La lotta al fondamentalismo islamico rimane (o dovrebbe rimanere) uno dei cardini delle politiche estere e nazionali di ogni democrazia.

Il nazismo islamico è senza dubbio una delle più grandi minacce al mondo libero della storia moderna, anche se non sempre viene percepita come tale, o almeno non da tutti.

Succede infatti che in più di una occasione le cosiddette “democrazie occidentali” siano così attente al business da dimenticare che proprio gli affari con certi regimi islamici finiscano per rafforzarli aumentando il rischio che essi rappresentano per l’occidente.

Se dovessimo chiedere ad un qualsiasi analista (di quelli bravi) di fare una ipotetica classifica dei pericoli derivanti dal fondamentalismo islamico scopriremmo che molti di loro considerano ISIS e Al Qaeda i due pericoli principali per le democrazie occidentali. Poi, a ruota, seguirebbero i talebani e i vari gruppi terroristici collegati a queste due entità come i nigeriani di Boko Haram, i somali di al-Shabaab e via dicendo.

Stranamente in questa classifica non troveremmo gruppi come Hamas ed Hezbollah, forse perché non minacciano l’occidente ma solo Israele. Ma soprattutto non troveremmo i regimi islamici, quelli che per intenderci sono “Stati” ovvero “nazioni islamiche” che secondo moltissimi analisti (sempre quelli bravi) essendo appunto Stati e quindi soggetti alle leggi internazionali, non rappresentano un pericolo né immediato né nel medio-lungo periodo.

Anzi, con una certa sorpresa potremmo scoprire che molti regimi islamici (quali l’Iran) vengono addirittura etichettati come “nemici del terrorismo islamico”. In occasione dell’uccisione del Generale iraniano Qassem Soleimani non sono stati pochi gli analisti che hanno scritto che gli USA avevano ucciso colui che aveva sconfitto ISIS (enorme menzogna) e che combatteva il terrorismo di matrice islamica.

È un po’ paradossale, persino un ossimoro, che si consideri colui che ha rafforzato incredibilmente Hezbollah e che ha creato una infinità di gruppi terroristici in tutto il Medio Oriente per nome e per conto di un regime nazi-islamico come quello di Teheran, alla stregua di una paladino della lotta all’islam integralista. Eppure è così e francamente non ce lo spieghiamo.

Come è paradossale che nessuno degli “analisti di spessore” non veda la parabola che sta facendo la Turchia di Erdogan verso l’estremismo islamico vicino a ISIS e ad Al Qeda, una parabola che sta portando la Turchia addirittura a sostituire i due gruppi terroristici sia materialmente sul terreno che nei cuori degli estremisti islamici.

Invece il rischio turco è enorme, in prospettiva più grande di quello rappresentato dall’Iran.

Prima di tutto Erdogan, a differenza degli Ayatollah, ha un enorme seguito interno.

▶ **ELENCO DEI COMPITI**:
a: Per favore, trascrivi dal testo sul fondamentalismo islamico il brano che comincia con "Stranamente in questa" e prosegue fino a "di matrice islamica.".
b: Riprendi il testo sul fondamentalismo islamico subito dopo la sua ultima frase e portalo avanti.

▶ **CONTENUTO DEL DATASET**:
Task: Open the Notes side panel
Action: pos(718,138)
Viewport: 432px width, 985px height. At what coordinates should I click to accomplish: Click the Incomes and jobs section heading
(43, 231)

▶ **RISPOSTE AI COMPITI**:
a:
Stranamente in questa classifica non troveremmo gruppi come Hamas ed Hezbollah, forse perché non minacciano l’occidente ma solo Israele. Ma soprattutto non troveremmo i regimi islamici, quelli che per intenderci sono “Stati” ovvero “nazioni islamiche” che secondo moltissimi analisti (sempre quelli bravi) essendo appunto Stati e quindi soggetti alle leggi internazionali, non rappresentano un pericolo né immediato né nel medio-lungo periodo.

Anzi, con una certa sorpresa potremmo scoprire che molti regimi islamici (quali l’Iran) vengono addirittura etichettati come “nemici del terrorismo islamico”. In occasione dell’uccisione del Generale iraniano Qassem Soleimani non sono stati pochi gli analisti che hanno scritto che gli USA avevano ucciso colui che aveva sconfitto ISIS (enorme menzogna) e che combatteva il terrorismo di matrice islamica.

b:
Mentre il regime iraniano viene contestato sia dall’interno che dall’esterno (vedi le manifestazioni in Iraq e in Libano), quello turco gode di un grande appoggio interno. I turchi sono con Erdogan e sognano il ritorno dell’impero ottomano.

L’unica carta che hanno gli iraniani è quella del nucleare e dell’uso indiscriminato dei suoi proxy terroristici, per il resto non hanno un esercito competitivo, una marina o una aviazione in grado di preoccupare chicchessia.

Al contrario la Turchia ha un esercito formidabile, una aviazione e una marina che grazie alla appartenenza al Patto Atlantico possono godere di tutte (o quasi) le ultime innovazioni tecnologiche in campo militare.

Mentre gli Ayatollah sono unicamente concentrati sulla guerra a Israele, Erdogan ha messo in piedi una politica espansiva molto più complessa che coinvolge non solo il Medio Oriente ma anche l’Africa e l’Europa e non è concentrata unicamente sul fattore militare ma anche su quello meramente politico-religioso. L’inganno della Fratellanza Musulmana portato ai massimi livelli.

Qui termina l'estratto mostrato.